DATA EXTRACT section start

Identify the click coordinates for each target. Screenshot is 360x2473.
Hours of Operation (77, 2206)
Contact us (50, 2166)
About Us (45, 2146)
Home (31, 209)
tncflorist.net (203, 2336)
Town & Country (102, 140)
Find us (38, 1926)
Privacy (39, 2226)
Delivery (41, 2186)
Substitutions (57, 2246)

DATA EXTRACT section end
DATA EXTRACT section start

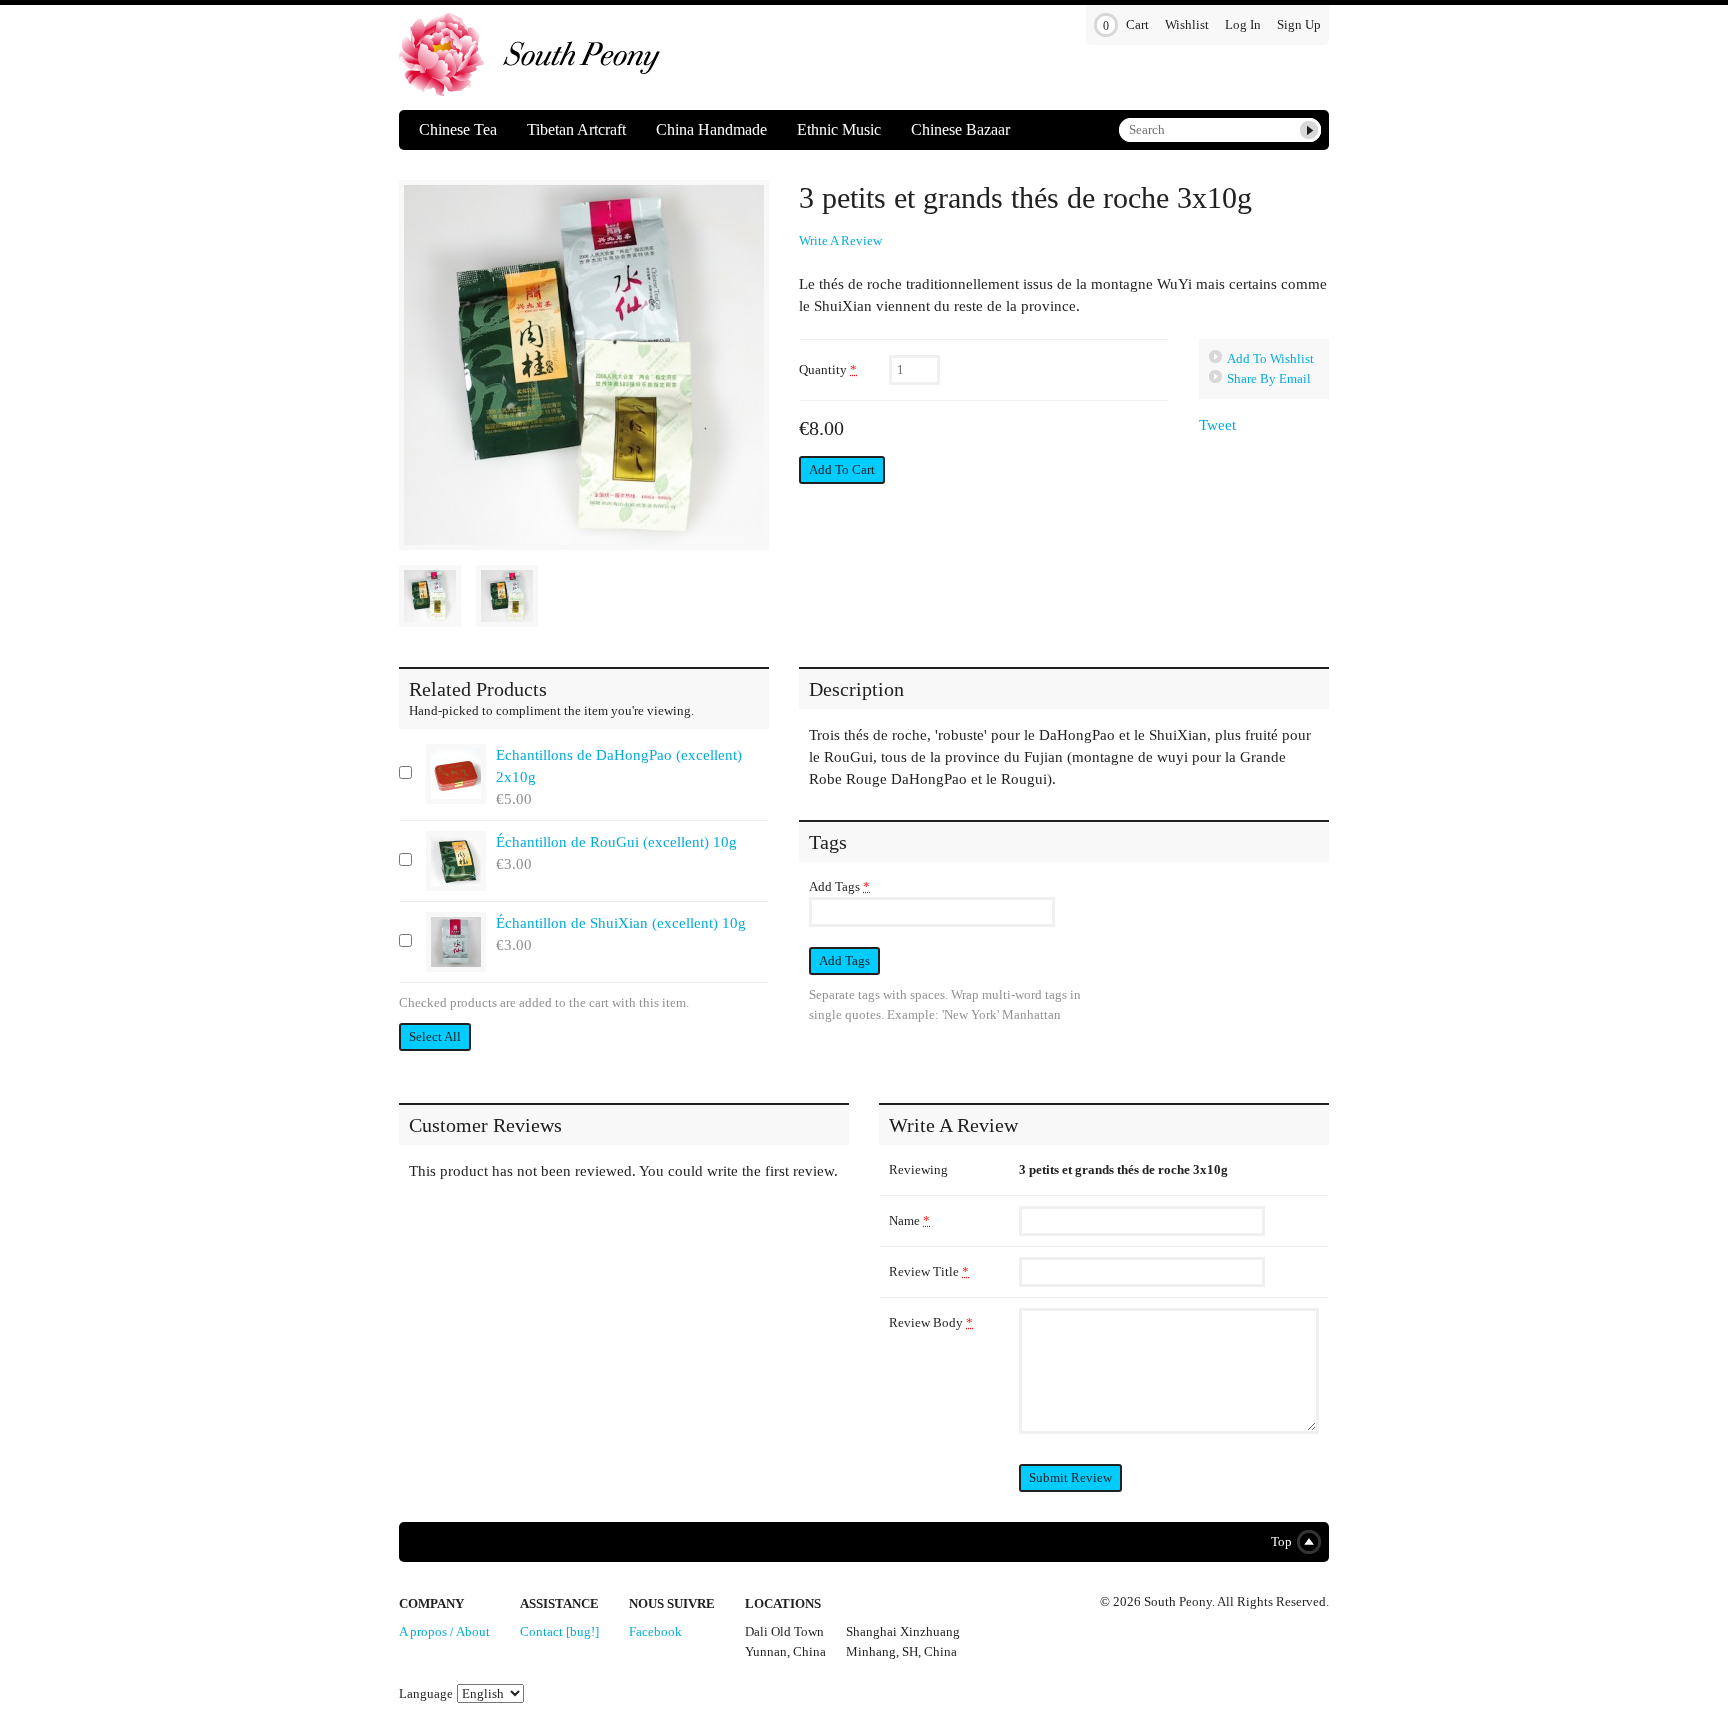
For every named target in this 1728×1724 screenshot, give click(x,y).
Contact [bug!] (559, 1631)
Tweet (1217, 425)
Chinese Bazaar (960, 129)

DATA EXTRACT section end

> _PROBLEM TO WORK ON_
Which lines contain "target"? Copy each of them from the listing.

> _SOLUTION FOR THIS TASK_
Identify the click coordinates for each target. Screenshot is 360x2473.
For every named target in this 1728×1724 screenshot, give click(x,y).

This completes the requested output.